- TASK DIRECTIONS -
Copy each line from the data that has the word "agent" in it.

- INFORMATION SHOWN -
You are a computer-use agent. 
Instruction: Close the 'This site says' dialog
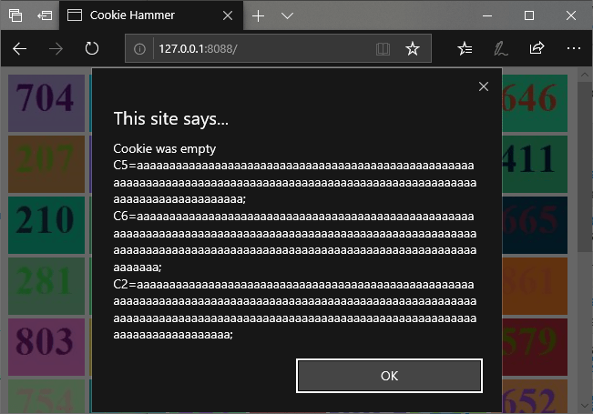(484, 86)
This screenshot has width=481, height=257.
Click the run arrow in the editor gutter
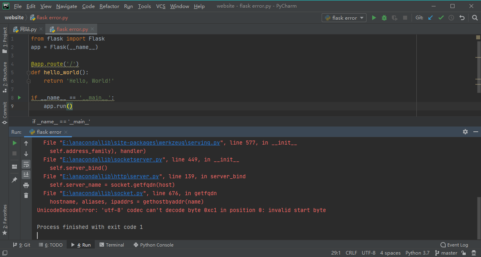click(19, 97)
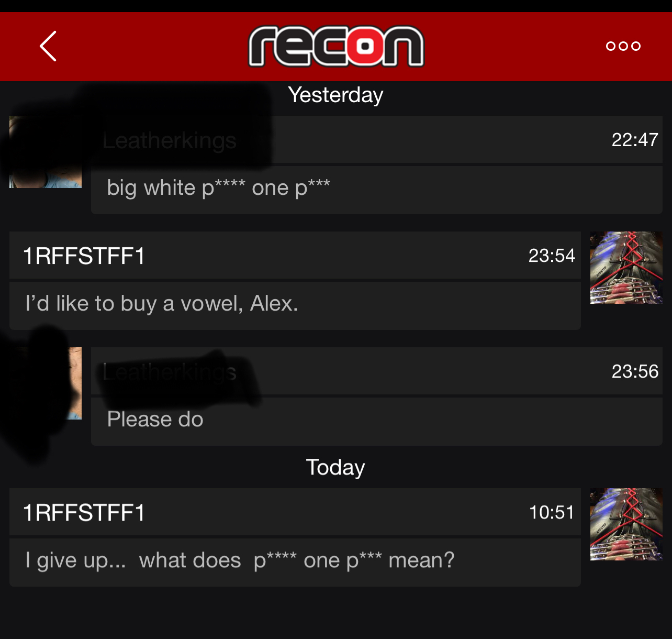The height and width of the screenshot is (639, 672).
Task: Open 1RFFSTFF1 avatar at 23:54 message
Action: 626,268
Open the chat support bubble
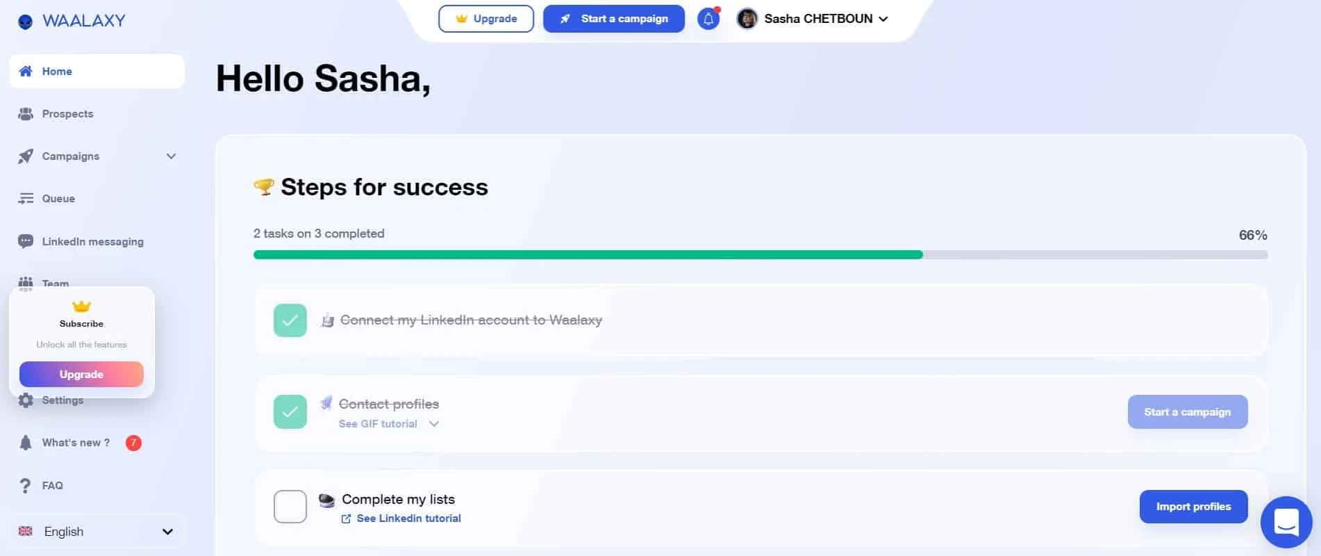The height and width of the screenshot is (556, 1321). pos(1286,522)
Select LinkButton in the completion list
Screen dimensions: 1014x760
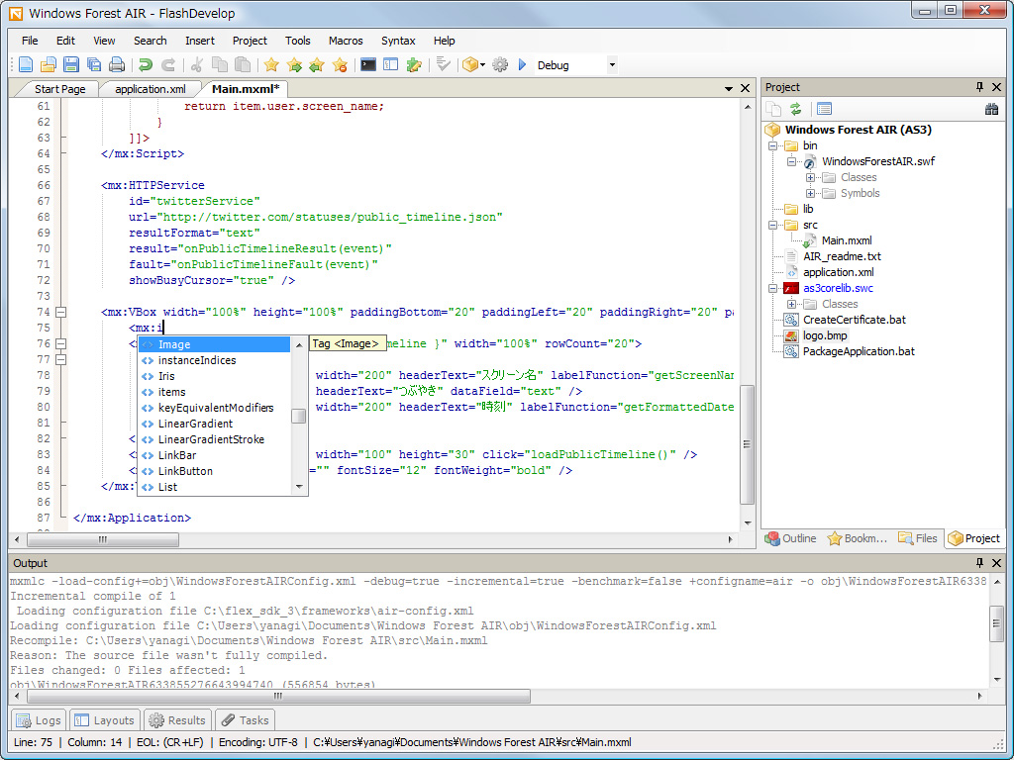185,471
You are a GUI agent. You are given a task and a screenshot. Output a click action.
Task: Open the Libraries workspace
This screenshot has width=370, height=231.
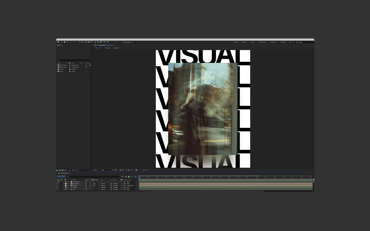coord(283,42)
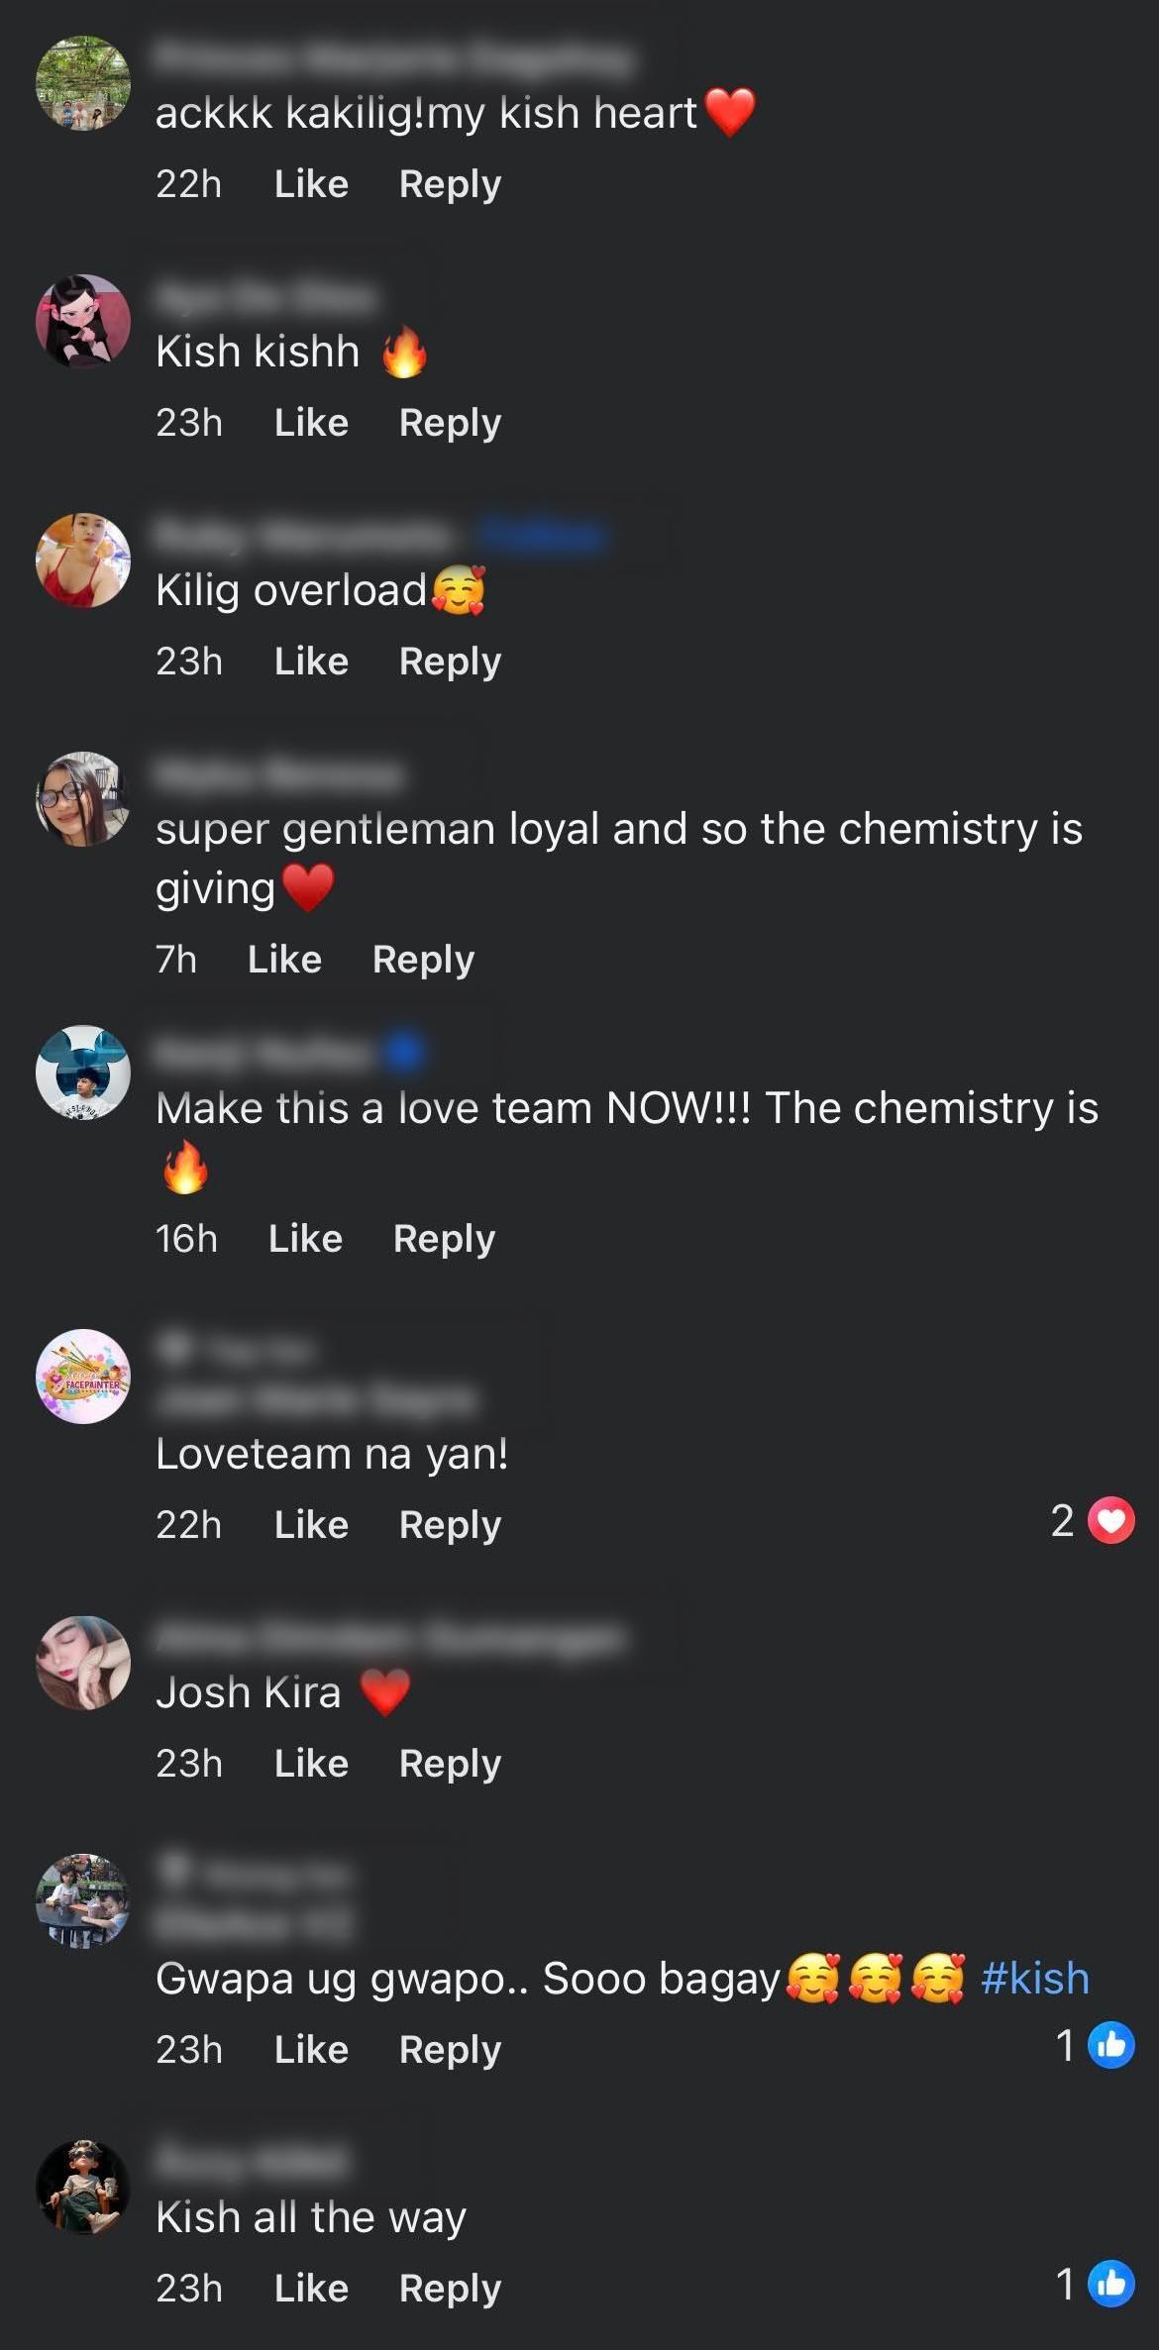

...

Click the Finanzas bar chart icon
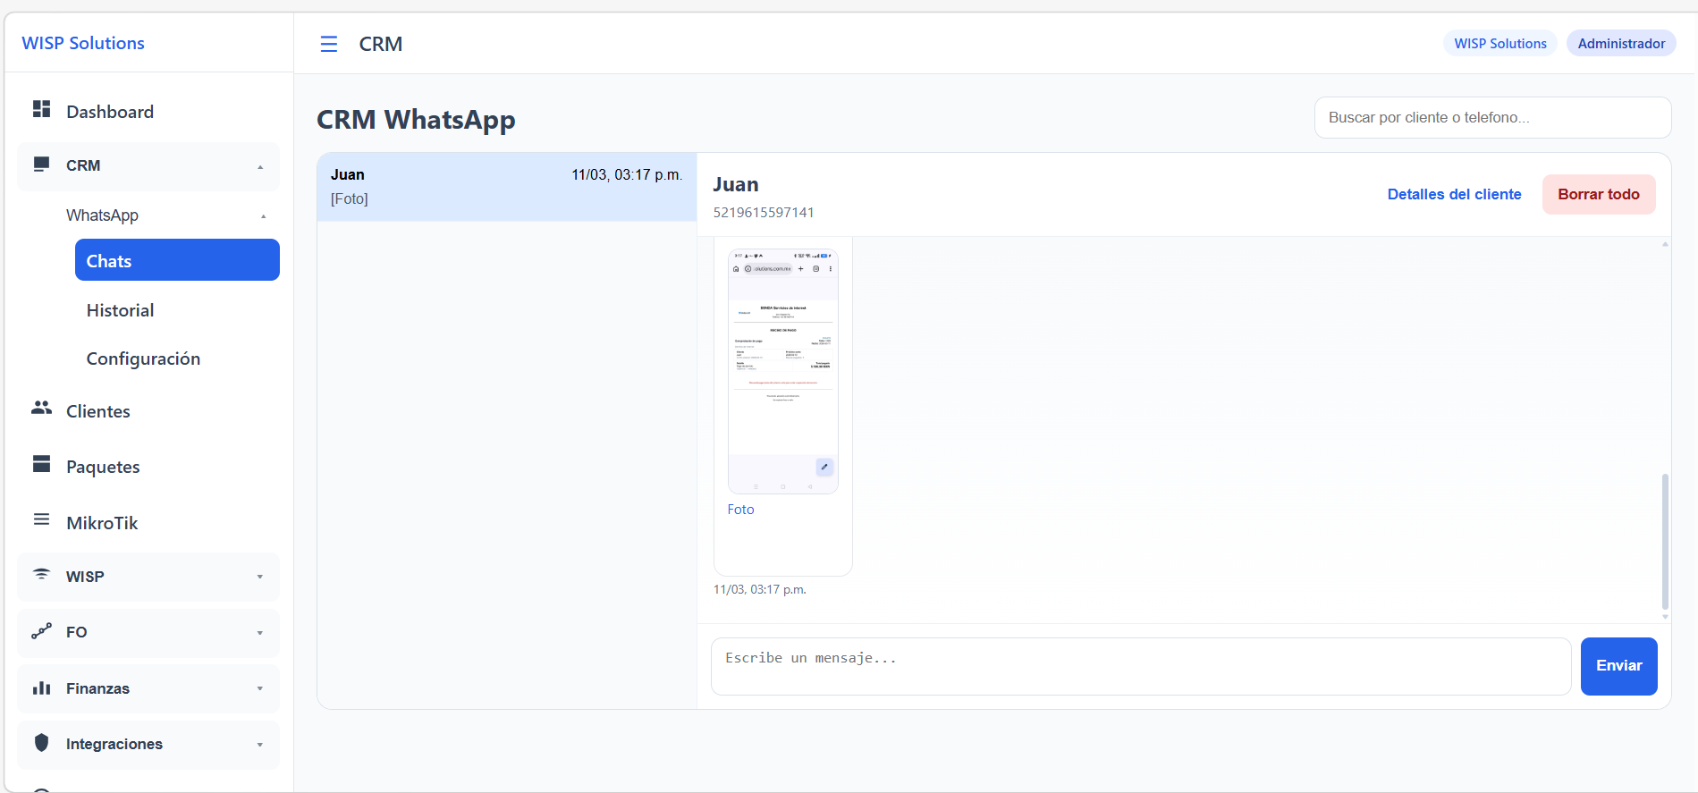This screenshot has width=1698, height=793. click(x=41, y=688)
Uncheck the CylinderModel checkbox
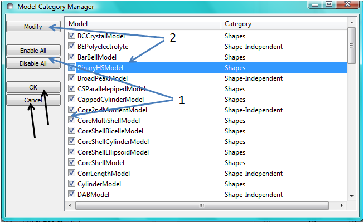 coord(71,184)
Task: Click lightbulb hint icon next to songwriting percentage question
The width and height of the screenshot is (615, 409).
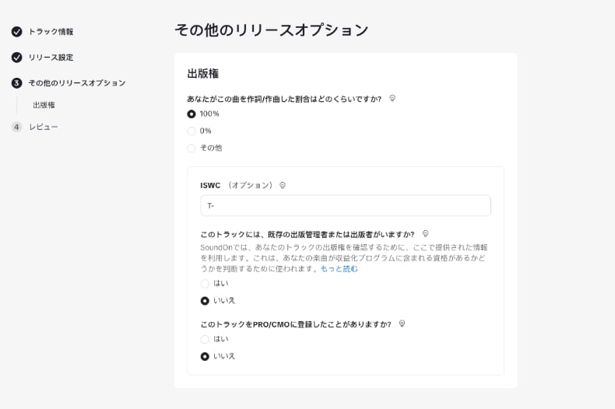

- ANSWER TO THIS PROBLEM -
You are a computer-use agent. 
You are a GUI agent. You are given a task and a screenshot. Output a click action.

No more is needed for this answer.